** Extrait **
****
9. M. et Mme [P] font grief à l'arrêt de rejeter la fin de non-recevoir qu'il ont soulevée à l'encontre des conclusions notifiées par Mmes [V] le 23 octobre 2018 et, en conséquence, de rejeter la demande tendant à voir ordonner la jonction des instances et constater leur péremption, de rejeter la fin de non-recevoir tirée de la prescription de l'action de Mme [R] [V], de déclarer celle-ci recevable en son action et de les condamner solidairement à payer à Mme [R] [V] la somme de 26 415 euros au titre de la liquidation de l'astreinte prononcée par jugement du 1er juillet 2010, pour la période du 1er août 2010 au 8 octobre 2018, alors « qu'il résulte de l'article R. 121-20 du code des procédures civiles d'exécution que la procédure d'appel des décisions du juge de l'exécution est soumise de plein droit aux dispositions de l'article 905 du code de procédure civile, nonobstant l'absence d'avis de fixation à bref délai ; qu'en application de l'article 905-2, alinéa 3, du code de procédure civile, l'intimé à un appel incident dispose, à peine d'irrecevabilité, d'un délai d'un mois à compter de la notification de l'appel incident pour remettre ses conclusions au greffe ; que ce délai commence à courir même en l'absence d'avis de fixation à bref délai ; qu'en décidant néanmoins, pour déclarer recevables des conclusions d'intimé à un appel incident déposées plus d'un mois après la notification de l'appel incident, que les conclusions échangées avant l'avis de fixation n'étaient pas soumises aux délais fixés à l'article 905-2 du code de procédure civile, et ce bien que l'appelant ait déposé ses conclusions sans attendre l'avis de fixation, faisant ainsi courir les délais prévus à l'article précité, la cour d'appel a violé les articles 905 et 905-2 du code de procédure civile ainsi que l'article R. 121-20 du code des procédures civiles d'exécution. »
****
** Exercice 1 **
Selon l'extrait, quel délai l'article 905-2, alinéa 3, du code de procédure civile accorde-t-il à l'intimé à un appel incident pour remettre ses conclusions au greffe ?
Ce listing est sans rapport avec l'extrait.

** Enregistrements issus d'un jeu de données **
****
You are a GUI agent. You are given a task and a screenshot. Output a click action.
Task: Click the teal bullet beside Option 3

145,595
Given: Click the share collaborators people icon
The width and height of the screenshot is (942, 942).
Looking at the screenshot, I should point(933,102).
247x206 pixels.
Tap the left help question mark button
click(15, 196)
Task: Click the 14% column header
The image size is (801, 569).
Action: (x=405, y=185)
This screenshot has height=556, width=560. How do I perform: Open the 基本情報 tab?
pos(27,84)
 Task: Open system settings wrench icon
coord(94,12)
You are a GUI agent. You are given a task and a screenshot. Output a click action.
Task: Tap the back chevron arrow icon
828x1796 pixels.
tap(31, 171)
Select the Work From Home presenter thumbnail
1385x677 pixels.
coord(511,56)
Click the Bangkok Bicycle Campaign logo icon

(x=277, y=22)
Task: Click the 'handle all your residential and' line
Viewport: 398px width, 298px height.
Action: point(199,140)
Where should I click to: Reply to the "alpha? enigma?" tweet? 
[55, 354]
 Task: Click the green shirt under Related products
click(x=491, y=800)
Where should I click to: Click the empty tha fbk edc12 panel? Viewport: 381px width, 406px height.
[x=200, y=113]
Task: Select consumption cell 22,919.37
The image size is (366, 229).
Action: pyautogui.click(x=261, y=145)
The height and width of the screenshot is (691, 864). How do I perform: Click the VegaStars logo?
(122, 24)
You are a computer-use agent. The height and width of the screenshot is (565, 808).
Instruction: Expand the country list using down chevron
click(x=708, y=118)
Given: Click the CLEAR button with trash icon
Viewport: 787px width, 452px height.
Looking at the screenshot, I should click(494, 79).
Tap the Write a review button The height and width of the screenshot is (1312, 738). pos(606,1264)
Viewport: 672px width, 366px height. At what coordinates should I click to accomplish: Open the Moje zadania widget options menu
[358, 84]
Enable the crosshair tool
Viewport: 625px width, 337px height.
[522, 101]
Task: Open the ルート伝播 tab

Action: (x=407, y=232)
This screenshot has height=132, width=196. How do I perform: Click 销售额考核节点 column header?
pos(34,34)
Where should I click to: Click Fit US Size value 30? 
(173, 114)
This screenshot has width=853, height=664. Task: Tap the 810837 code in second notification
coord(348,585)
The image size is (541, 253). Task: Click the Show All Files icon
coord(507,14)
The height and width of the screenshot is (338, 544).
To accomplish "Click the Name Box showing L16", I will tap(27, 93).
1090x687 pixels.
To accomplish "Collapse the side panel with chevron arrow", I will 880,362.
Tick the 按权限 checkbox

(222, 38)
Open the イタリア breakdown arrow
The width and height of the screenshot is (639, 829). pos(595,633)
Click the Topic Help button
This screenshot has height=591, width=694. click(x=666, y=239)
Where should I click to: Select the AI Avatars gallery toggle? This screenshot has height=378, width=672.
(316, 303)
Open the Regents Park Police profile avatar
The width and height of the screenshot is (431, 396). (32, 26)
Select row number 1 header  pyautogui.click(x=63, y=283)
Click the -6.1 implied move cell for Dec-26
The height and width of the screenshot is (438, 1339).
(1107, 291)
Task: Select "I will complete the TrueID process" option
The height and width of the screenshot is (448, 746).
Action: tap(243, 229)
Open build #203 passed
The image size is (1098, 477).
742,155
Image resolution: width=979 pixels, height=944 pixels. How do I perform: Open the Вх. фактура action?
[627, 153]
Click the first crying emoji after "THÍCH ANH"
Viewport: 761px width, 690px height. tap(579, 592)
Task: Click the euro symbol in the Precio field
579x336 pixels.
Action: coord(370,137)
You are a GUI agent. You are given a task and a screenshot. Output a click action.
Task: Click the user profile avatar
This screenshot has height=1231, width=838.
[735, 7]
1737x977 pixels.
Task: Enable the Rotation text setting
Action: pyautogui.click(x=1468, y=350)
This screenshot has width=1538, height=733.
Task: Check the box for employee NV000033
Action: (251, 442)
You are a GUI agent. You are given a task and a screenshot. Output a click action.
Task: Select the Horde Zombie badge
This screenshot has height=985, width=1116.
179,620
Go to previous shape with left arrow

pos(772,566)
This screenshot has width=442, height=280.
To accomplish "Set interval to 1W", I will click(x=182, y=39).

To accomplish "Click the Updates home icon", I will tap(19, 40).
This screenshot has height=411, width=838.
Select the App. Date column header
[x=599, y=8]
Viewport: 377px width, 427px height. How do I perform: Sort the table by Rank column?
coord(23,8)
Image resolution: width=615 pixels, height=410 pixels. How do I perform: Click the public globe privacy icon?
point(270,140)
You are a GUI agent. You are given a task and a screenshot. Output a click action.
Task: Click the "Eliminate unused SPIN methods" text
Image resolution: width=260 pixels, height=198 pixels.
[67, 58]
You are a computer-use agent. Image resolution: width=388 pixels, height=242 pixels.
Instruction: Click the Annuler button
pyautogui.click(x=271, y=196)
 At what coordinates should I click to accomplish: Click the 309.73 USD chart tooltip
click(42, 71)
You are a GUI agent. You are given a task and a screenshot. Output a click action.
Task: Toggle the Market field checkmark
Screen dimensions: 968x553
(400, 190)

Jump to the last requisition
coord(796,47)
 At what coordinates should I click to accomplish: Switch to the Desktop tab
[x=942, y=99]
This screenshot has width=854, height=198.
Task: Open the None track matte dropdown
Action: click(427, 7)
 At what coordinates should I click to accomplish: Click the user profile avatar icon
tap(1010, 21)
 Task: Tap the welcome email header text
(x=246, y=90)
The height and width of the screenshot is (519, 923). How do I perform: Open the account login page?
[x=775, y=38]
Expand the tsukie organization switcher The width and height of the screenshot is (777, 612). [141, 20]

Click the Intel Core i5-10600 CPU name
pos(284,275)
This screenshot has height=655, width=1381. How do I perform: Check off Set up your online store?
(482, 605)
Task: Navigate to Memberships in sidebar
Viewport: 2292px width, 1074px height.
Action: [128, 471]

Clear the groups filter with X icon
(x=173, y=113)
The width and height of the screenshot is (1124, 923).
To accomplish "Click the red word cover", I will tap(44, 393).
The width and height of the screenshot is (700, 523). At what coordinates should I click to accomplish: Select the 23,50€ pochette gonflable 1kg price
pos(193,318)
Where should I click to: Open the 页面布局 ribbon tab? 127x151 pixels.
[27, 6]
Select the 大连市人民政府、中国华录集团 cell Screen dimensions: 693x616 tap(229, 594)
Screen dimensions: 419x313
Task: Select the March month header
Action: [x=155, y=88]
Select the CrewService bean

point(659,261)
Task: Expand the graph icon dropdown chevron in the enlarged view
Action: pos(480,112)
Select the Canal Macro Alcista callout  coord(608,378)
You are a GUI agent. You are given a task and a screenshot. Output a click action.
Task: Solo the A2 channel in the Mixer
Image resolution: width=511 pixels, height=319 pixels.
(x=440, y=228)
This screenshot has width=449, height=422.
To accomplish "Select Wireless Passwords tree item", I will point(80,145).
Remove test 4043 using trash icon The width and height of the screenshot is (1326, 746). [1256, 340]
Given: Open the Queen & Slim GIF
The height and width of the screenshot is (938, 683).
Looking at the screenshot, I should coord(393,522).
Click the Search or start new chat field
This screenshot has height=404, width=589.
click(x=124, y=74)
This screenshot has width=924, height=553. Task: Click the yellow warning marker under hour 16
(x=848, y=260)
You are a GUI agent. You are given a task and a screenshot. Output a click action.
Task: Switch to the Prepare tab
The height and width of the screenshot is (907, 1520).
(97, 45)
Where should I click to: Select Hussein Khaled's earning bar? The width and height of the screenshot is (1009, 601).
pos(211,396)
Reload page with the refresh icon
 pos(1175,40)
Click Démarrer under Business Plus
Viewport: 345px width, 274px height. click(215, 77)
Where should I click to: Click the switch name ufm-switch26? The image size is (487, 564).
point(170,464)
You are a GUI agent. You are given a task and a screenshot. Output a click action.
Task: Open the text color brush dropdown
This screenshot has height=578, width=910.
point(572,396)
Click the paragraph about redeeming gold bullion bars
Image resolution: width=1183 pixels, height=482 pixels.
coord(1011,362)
****
** Exercice 2 **
Repérez dans le listing chaque ligne contenant la chaîne "header", en respectant la casse, puis recopiez ces lignes.

** Réponse attendue 1 **
Un mois à compter de la notification de l'appel incident, à peine d'irrecevabilité.

** Réponse attendue 2 **
Task: Click the 14% column header
This screenshot has height=132, width=196. How do I perform: Click 销售额考核节点 column header?
Select row number 1 header  pyautogui.click(x=63, y=283)
Select the App. Date column header
 Task: Tap the welcome email header text
Task: Select the March month header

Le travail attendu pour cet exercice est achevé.